The U.S. Supreme Court recently issued an important decision on statutes of limitations in class actions. As it has done several times this term, its decision in China Agritech resolves a relatively narrow issue in a pro-business way. Critically, however, American Pipe tolling remains alive and well, but only for individuals seeking to join or file individual actions.
In American Pipe & Constr. Co. v. Utah, 414 U. S. 538 (1974), the Supreme Court held that the filing of a class action complaint tolls the running of the statute of limitations for individual plaintiffs who were members of the requested class, so that if a district court refuses to certify a case as a class action, the individuals could sue on their own, or join another individual action, even though the statute of limitations might have run while the class action was pending.
In China Agritech, Inc. v. Resh, the Supreme Court held that the American Pipe tolling doctrine does not extend to a second class action filed after the statute of limitations has expired. The Court instead limited the tolling principles of American Pipe to individual actions, not successive class actions. Justice Ruth Bader Ginsburg authored the Court’s nearly unanimous (8-0-1) opinion, with Justice Sandra Sotomayor concurring in the result.
Alleging securities law violations, a group of plaintiffs filed a class action complaint against China Agritech. The District Court denied plaintiffs' motion to certify the case as a class action because the plaintiffs failed to establish that China Agritech traded in an efficient market. That case was settled, but a second group of plaintiffs filed another class action complaint. Again, the District Court denied certification, this time because the plaintiffs did not establish that their claims were typical of others' or that they were adequate class representatives. Finally, Resh filed a third class action complaint, but in the meantime the statute of limitations had run. The District Court dismissed Resh's complaint as untimely.
The Ninth Circuit Court of Appeals reversed, holding that American Pipe tolling applies to successive class actions as a matter of fairness and judicial economy. Because several other Circuit Courts had limited American Pipe to individual claims, the Supreme Court granted a writ of certiorari to resolve the issue.
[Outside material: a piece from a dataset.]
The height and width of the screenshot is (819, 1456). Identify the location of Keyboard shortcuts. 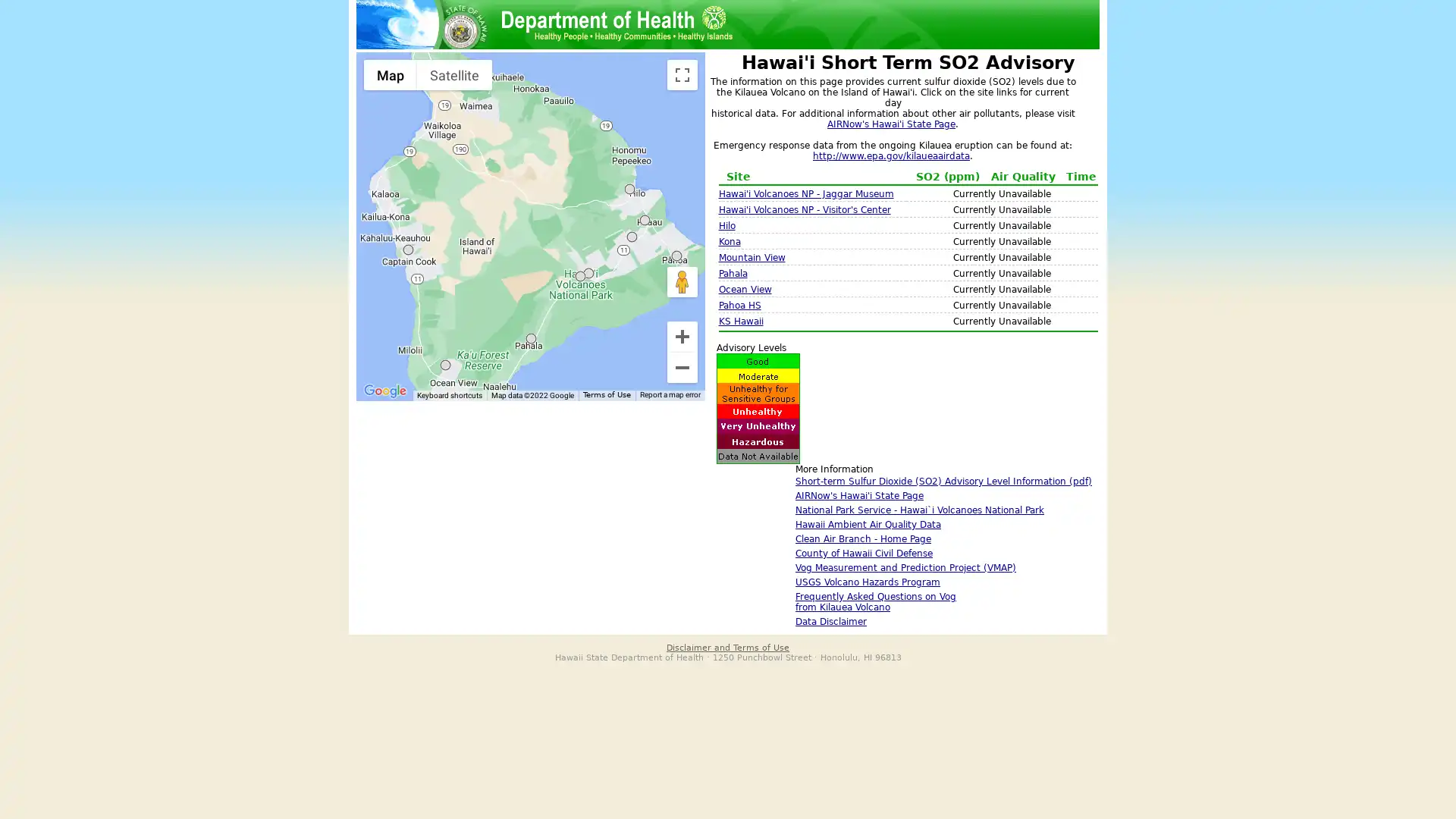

Justice Ginsburg noted that American Pipe involved an individual action and that nothing in that decision, nor in the principles of fairness on which American Pipe rested, nor in notions of judicial economy, supported extending American Pipe tolling to successive class actions. To the contrary, she wrote, Rule 23 requires decisions on class certification occur at "an early practicable time," and while it is fair to allow an individual to rely on a pending class action and only file his own claim after the class is not certified, fairness does not go as far as allowing class action lawyers to file seriatim class action complaints, which would allow forum shopping and potentially endless class action filings. She rejected the argument that limiting American Pipe would cause plaintiffs' lawyers to file "protective" class actions before a district court rules on class certification, noting that the data from Circuits that had limited American Pipe to individual claims did not show any increase in protective class suits.
Because the reasons for extending American Pipe tolling to later-filed class actions were not persuasive, the Court reversed the Ninth Circuit.
Justice Sotomayor agreed with Justice Ginsburg in securities class actions governed by the Private Securities Litigation Reform Act, but wrote that the decision went too far when applied to other kinds of class action cases.